Cuz' two men were wounded,
an' the barber's wife died on that stage.
When the posse came back empty,
Bell's ego got the best of the man.
Instead of leavin' like they should,
he mocked the law, sayin' "Catch me if you can."
So rewards were quickly posted
 an' they were caught one by one.
The first would squeal on the next,
there was no real honor among these sons of a gun.
It was Gristy who ratted out Bell,
he's at Firebaugh Ferry near the San Joaquin.

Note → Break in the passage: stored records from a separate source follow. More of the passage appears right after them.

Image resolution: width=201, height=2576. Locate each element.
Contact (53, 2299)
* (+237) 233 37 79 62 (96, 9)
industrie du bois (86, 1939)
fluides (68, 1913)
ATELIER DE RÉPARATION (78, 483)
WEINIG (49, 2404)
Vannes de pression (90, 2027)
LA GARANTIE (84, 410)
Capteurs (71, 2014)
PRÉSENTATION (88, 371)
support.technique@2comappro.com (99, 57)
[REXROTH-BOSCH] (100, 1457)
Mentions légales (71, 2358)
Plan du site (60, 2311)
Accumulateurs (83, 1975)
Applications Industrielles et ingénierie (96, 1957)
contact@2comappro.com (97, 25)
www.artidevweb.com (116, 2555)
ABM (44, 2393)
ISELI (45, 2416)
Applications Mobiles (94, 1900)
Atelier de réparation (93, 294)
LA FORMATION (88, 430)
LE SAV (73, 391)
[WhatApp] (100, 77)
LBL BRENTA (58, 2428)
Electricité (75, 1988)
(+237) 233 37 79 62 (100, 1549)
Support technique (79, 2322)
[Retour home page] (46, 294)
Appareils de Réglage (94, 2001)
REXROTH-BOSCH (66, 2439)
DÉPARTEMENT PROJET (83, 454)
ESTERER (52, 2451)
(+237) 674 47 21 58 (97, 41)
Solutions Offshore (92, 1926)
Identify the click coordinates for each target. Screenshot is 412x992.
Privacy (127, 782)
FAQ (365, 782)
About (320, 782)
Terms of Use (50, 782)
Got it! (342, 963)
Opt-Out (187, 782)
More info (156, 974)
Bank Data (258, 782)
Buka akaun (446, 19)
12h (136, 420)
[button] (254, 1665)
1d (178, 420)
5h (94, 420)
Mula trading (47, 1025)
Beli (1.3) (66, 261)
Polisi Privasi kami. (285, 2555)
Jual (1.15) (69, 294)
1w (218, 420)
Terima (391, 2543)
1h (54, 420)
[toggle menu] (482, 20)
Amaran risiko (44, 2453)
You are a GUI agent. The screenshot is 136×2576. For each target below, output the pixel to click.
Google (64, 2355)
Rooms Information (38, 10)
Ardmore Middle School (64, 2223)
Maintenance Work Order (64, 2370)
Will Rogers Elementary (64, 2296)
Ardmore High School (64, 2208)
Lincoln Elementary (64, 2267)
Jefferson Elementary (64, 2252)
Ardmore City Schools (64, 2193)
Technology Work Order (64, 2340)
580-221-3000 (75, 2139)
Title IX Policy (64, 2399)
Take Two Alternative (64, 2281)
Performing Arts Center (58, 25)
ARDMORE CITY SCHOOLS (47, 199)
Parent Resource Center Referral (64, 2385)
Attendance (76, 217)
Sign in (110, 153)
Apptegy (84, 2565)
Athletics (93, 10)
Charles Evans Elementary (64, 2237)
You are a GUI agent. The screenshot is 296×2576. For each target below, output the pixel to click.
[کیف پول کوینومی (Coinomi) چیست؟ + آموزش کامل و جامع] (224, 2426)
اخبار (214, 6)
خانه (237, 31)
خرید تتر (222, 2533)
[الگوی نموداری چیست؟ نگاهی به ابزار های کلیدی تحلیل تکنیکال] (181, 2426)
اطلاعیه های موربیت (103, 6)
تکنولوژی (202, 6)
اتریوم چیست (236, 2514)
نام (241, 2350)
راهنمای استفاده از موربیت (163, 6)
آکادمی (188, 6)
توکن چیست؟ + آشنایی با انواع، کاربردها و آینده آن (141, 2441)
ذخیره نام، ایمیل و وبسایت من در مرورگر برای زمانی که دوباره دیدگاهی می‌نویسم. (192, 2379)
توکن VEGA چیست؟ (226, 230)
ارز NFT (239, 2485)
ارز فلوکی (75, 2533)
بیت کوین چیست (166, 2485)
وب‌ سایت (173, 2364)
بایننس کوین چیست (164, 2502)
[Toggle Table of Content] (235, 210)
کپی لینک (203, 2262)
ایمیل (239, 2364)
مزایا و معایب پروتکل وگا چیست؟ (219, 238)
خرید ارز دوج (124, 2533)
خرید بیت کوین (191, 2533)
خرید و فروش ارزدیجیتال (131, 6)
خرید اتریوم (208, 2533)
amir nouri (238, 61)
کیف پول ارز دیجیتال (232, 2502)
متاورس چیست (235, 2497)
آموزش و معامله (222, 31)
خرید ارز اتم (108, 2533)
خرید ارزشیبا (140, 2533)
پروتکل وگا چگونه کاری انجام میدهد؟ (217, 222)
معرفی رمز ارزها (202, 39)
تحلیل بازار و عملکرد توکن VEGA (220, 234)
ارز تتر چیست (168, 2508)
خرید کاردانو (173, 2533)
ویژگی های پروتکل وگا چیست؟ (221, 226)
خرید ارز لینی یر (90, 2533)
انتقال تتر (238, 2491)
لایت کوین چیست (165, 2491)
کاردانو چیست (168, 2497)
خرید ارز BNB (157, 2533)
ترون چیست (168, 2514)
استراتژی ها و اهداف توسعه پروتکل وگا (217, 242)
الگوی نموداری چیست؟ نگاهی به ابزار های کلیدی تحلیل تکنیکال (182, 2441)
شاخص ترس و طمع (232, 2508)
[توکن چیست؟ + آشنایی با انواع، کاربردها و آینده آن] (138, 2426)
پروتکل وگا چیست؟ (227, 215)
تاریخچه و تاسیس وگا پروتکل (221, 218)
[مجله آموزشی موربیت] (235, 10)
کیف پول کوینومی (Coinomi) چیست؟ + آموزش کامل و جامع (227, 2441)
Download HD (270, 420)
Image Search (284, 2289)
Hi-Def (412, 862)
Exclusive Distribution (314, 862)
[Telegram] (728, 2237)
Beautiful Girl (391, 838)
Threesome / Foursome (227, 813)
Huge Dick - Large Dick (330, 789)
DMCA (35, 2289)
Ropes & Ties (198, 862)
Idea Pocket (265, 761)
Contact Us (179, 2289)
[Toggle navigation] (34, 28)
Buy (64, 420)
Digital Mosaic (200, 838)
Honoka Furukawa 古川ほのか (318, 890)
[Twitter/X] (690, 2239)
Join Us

An' it was thereabouts they got him,
caught on the trail by a posse he hadn't seen.
The posse that got Bell
was in fact led by a judge.
But when it came ta' the law
this judge was willin' ta' fudge.
The possemen veered off
the upstandin' an' honorable road.
They became vigilantees
an' were willin' ta' bear the guilt load.
Yet Bell did not quiver,
nor shiver, or shake.
It had all been his choice,
so the punishment he'd take.
The posse admired Bell's grit
an' granted him a bit more time
ta' write "Good-bye" ta' his ma,
an' Mrs. Hood, who had helped him in crime.
They even offered Bell a last shot of whiskey,
an' he thanked them like friends.
Then they let him pray,
ta' make personal amends.
Then over the head
the rope he did take.
The horse was slapped once,
Bell fell, an' his neck it did break.
The heroic war doctor who had become a thief
could forget all his sins an' now rest in peace.